Collected data entries
☆ ☆ ☆ ☆

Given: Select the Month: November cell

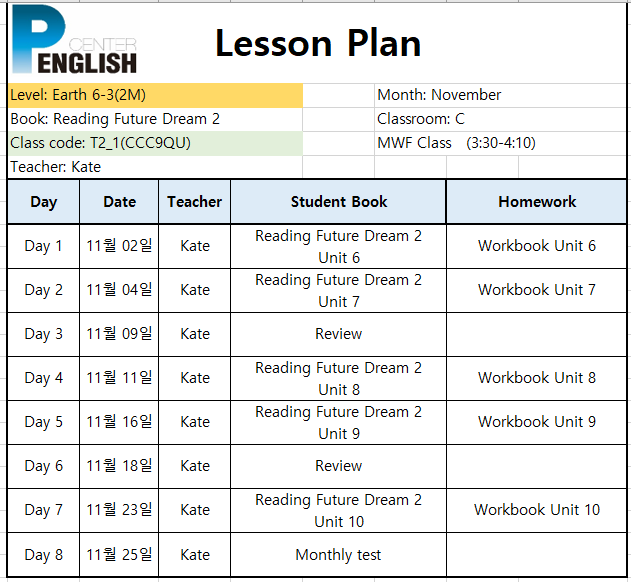Looking at the screenshot, I should click(500, 95).
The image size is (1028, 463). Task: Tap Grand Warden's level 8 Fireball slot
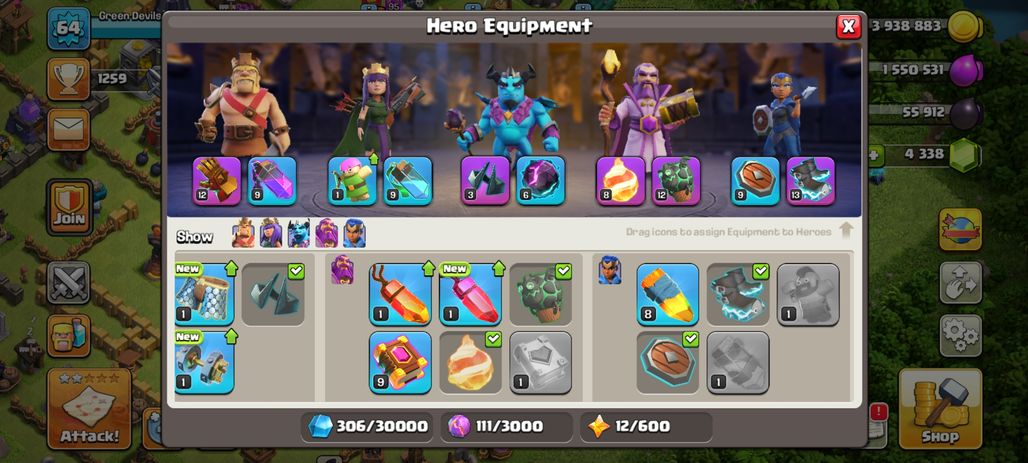point(620,181)
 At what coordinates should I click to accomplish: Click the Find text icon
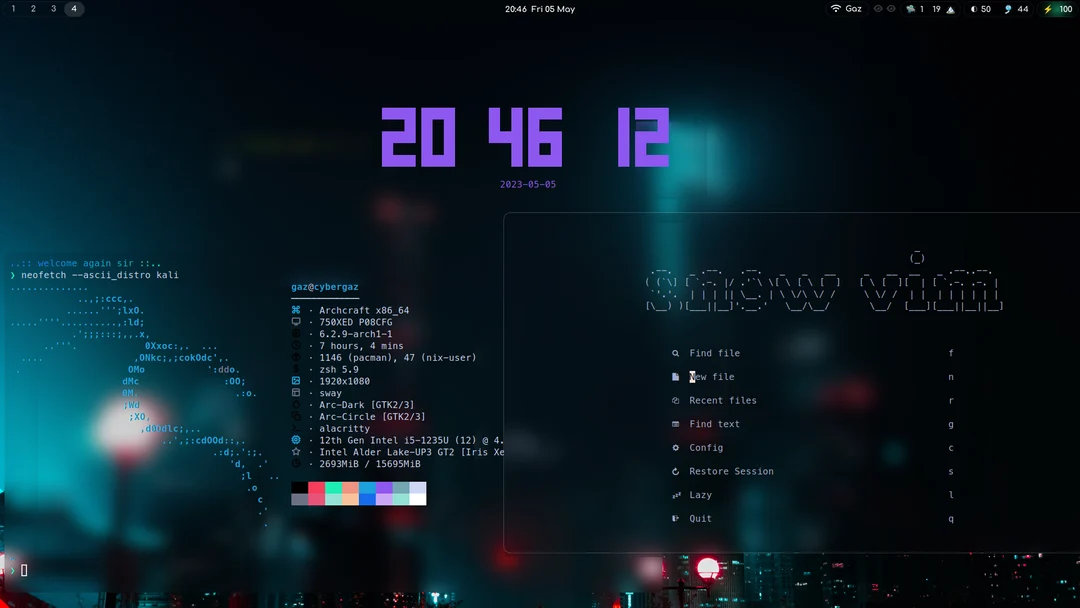[x=678, y=424]
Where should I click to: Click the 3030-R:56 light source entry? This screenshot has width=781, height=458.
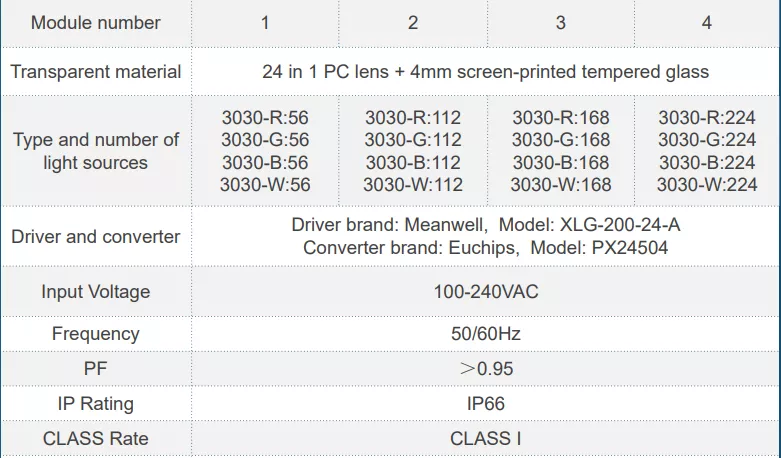[265, 118]
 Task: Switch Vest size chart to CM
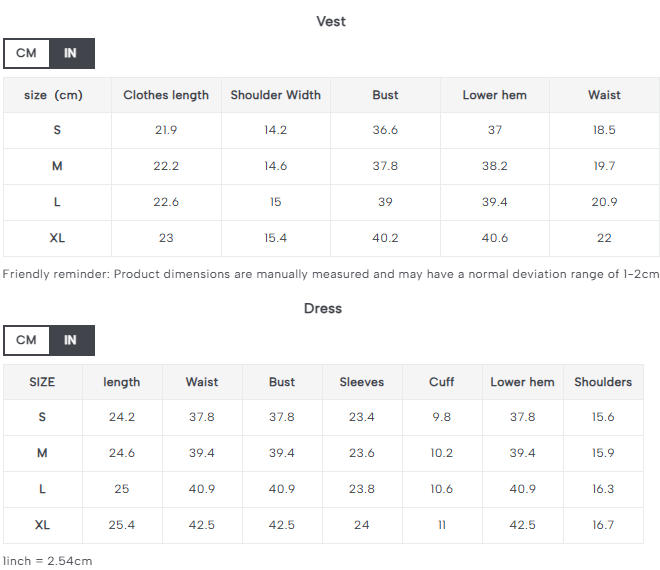coord(26,53)
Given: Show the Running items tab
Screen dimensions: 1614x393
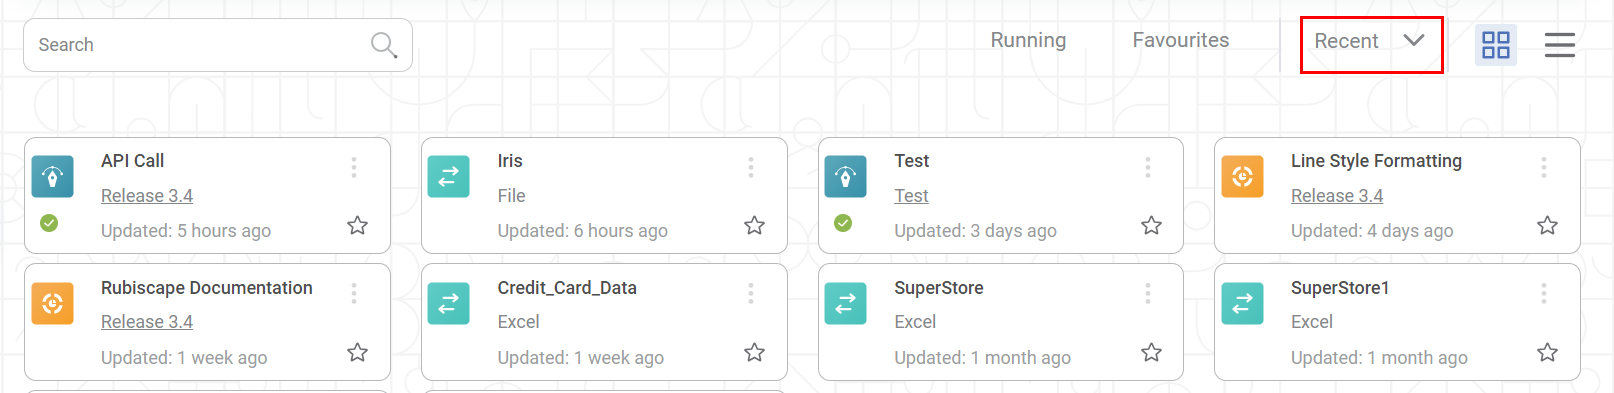Looking at the screenshot, I should pos(1028,40).
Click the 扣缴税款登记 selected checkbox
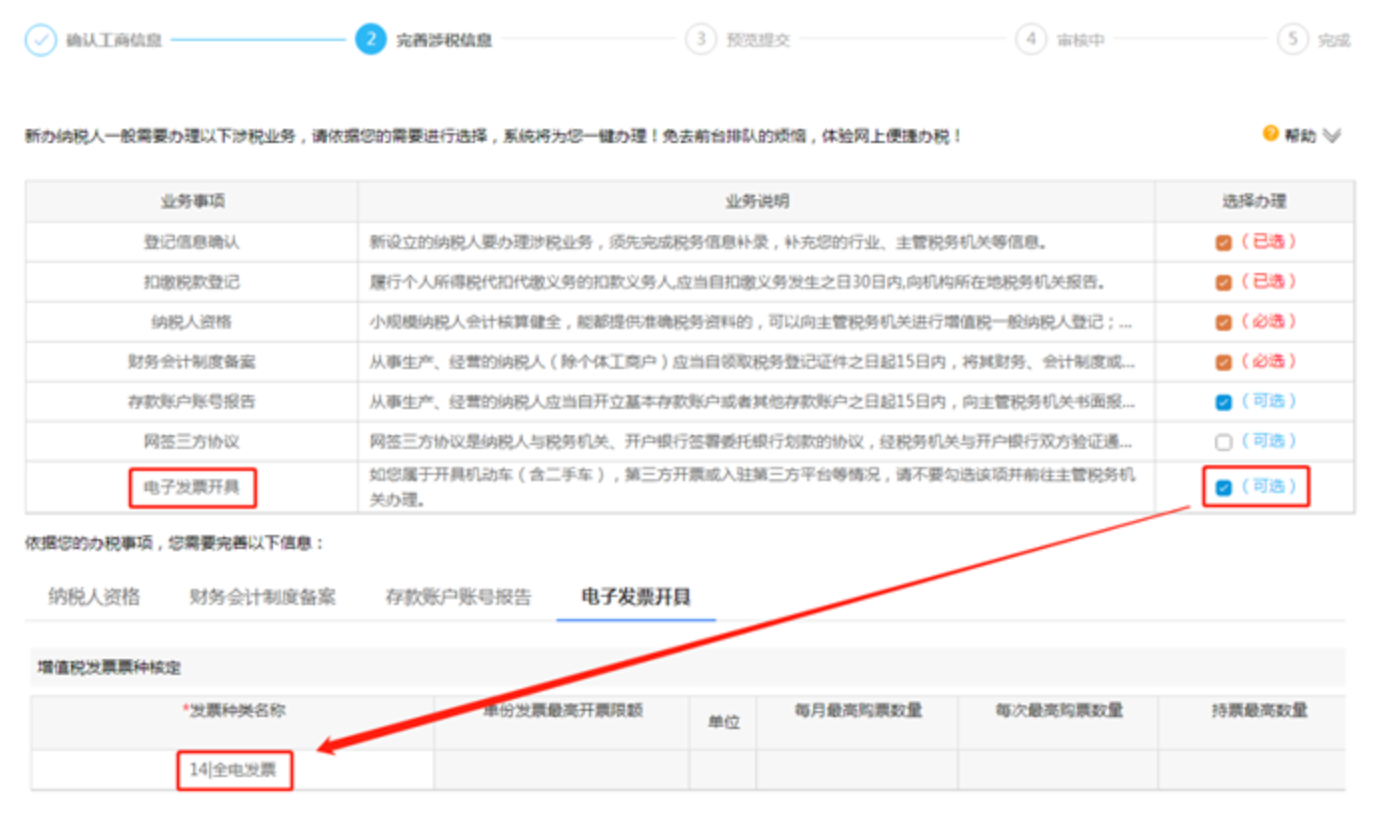This screenshot has width=1381, height=823. (x=1223, y=282)
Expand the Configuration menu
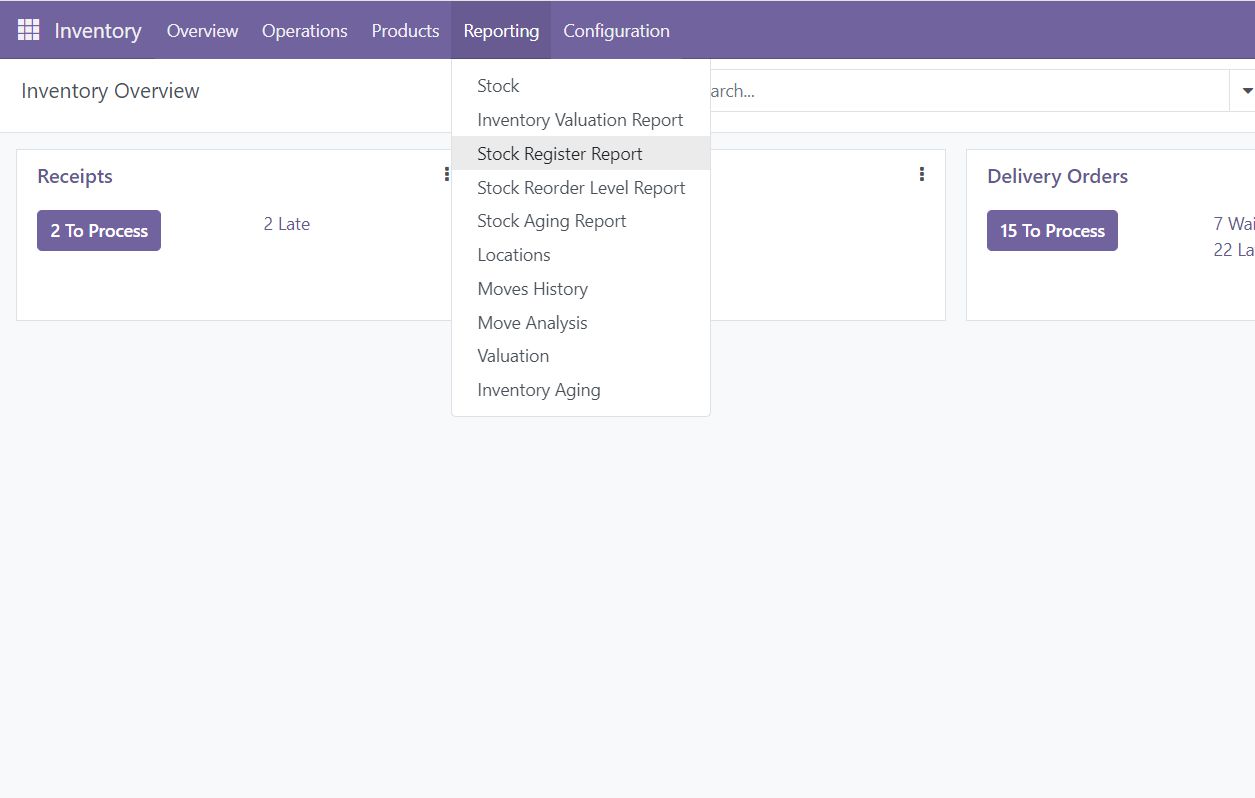The width and height of the screenshot is (1255, 798). pyautogui.click(x=616, y=31)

☆ ☆ ☆ ☆

(Exercise aim): Since the pictures are not wanted, set down only the rest of each record, exactly as above.

(Answer section):
Given: Select the Month: November cell

Looking at the screenshot, I should click(500, 95).
The image size is (1028, 463). Task: Tap Grand Warden's level 8 Fireball slot
point(620,181)
 At what coordinates should I click to accomplish: Click the Find text icon
[x=678, y=424]
Where should I click to: Click the 3030-R:56 light source entry? This screenshot has width=781, height=458.
[265, 118]
 Task: Switch Vest size chart to CM
coord(26,53)
Given: Show the Running items tab
Screen dimensions: 1614x393
Looking at the screenshot, I should pos(1028,40).
Click the 扣缴税款登记 selected checkbox
This screenshot has width=1381, height=823. (x=1223, y=282)
Expand the Configuration menu
The width and height of the screenshot is (1255, 798). pyautogui.click(x=616, y=31)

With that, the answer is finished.